══ RECORDS TO PROCESS ══

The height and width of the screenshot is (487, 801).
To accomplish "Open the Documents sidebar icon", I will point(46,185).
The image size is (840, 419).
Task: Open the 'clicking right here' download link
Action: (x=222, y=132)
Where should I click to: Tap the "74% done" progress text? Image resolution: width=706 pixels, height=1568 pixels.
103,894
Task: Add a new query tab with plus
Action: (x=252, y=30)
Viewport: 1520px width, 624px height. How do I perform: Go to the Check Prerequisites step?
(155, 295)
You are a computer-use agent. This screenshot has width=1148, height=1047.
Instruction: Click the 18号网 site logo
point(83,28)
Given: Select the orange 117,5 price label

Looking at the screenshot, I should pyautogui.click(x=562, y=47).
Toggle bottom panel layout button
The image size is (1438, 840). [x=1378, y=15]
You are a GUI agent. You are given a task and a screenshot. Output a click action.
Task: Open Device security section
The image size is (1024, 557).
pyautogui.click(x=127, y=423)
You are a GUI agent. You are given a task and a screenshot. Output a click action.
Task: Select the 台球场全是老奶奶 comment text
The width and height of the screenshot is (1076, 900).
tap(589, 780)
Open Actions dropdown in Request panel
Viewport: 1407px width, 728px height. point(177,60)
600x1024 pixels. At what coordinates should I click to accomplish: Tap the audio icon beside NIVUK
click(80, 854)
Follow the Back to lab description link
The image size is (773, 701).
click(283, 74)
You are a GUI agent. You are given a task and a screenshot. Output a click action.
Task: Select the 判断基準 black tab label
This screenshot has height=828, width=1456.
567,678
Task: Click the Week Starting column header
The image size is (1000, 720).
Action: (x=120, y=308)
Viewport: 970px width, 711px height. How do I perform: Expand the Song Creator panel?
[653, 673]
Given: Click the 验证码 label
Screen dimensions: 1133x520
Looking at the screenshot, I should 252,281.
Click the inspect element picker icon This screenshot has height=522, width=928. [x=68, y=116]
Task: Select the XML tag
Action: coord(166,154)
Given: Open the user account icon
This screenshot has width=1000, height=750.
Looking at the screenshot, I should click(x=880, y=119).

═══

### EXERCISE TASK
Format the rows above as a JSON list of strings with one string per line, leaving out blank lines.

### FULL OUTPUT
[
  "The height and width of the screenshot is (487, 801).",
  "To accomplish \"Open the Documents sidebar icon\", I will point(46,185).",
  "The image size is (840, 419).",
  "Task: Open the 'clicking right here' download link",
  "Action: (x=222, y=132)",
  "Where should I click to: Tap the \"74% done\" progress text? Image resolution: width=706 pixels, height=1568 pixels.",
  "103,894",
  "Task: Add a new query tab with plus",
  "Action: (x=252, y=30)",
  "Viewport: 1520px width, 624px height. How do I perform: Go to the Check Prerequisites step?",
  "(155, 295)",
  "You are a computer-use agent. This screenshot has width=1148, height=1047.",
  "Instruction: Click the 18号网 site logo",
  "point(83,28)",
  "Given: Select the orange 117,5 price label",
  "Looking at the screenshot, I should pyautogui.click(x=562, y=47).",
  "Toggle bottom panel layout button",
  "The image size is (1438, 840). [x=1378, y=15]",
  "You are a GUI agent. You are given a task and a screenshot. Output a click action.",
  "Task: Open Device security section",
  "The image size is (1024, 557).",
  "pyautogui.click(x=127, y=423)",
  "You are a GUI agent. You are given a task and a screenshot. Output a click action.",
  "Task: Select the 台球场全是老奶奶 comment text",
  "The width and height of the screenshot is (1076, 900).",
  "tap(589, 780)",
  "Open Actions dropdown in Request panel",
  "Viewport: 1407px width, 728px height. point(177,60)",
  "600x1024 pixels. At what coordinates should I click to accomplish: Tap the audio icon beside NIVUK",
  "click(80, 854)",
  "Follow the Back to lab description link",
  "The image size is (773, 701).",
  "click(283, 74)",
  "You are a GUI agent. You are given a task and a screenshot. Output a click action.",
  "Task: Select the 判断基準 black tab label",
  "This screenshot has height=828, width=1456.",
  "567,678",
  "Task: Click the Week Starting column header",
  "The image size is (1000, 720).",
  "Action: (x=120, y=308)",
  "Viewport: 970px width, 711px height. How do I perform: Expand the Song Creator panel?",
  "[653, 673]",
  "Given: Click the 验证码 label",
  "Screen dimensions: 1133x520",
  "Looking at the screenshot, I should 252,281.",
  "Click the inspect element picker icon This screenshot has height=522, width=928. [x=68, y=116]",
  "Task: Select the XML tag",
  "Action: coord(166,154)",
  "Given: Open the user account icon",
  "This screenshot has width=1000, height=750.",
  "Looking at the screenshot, I should click(x=880, y=119)."
]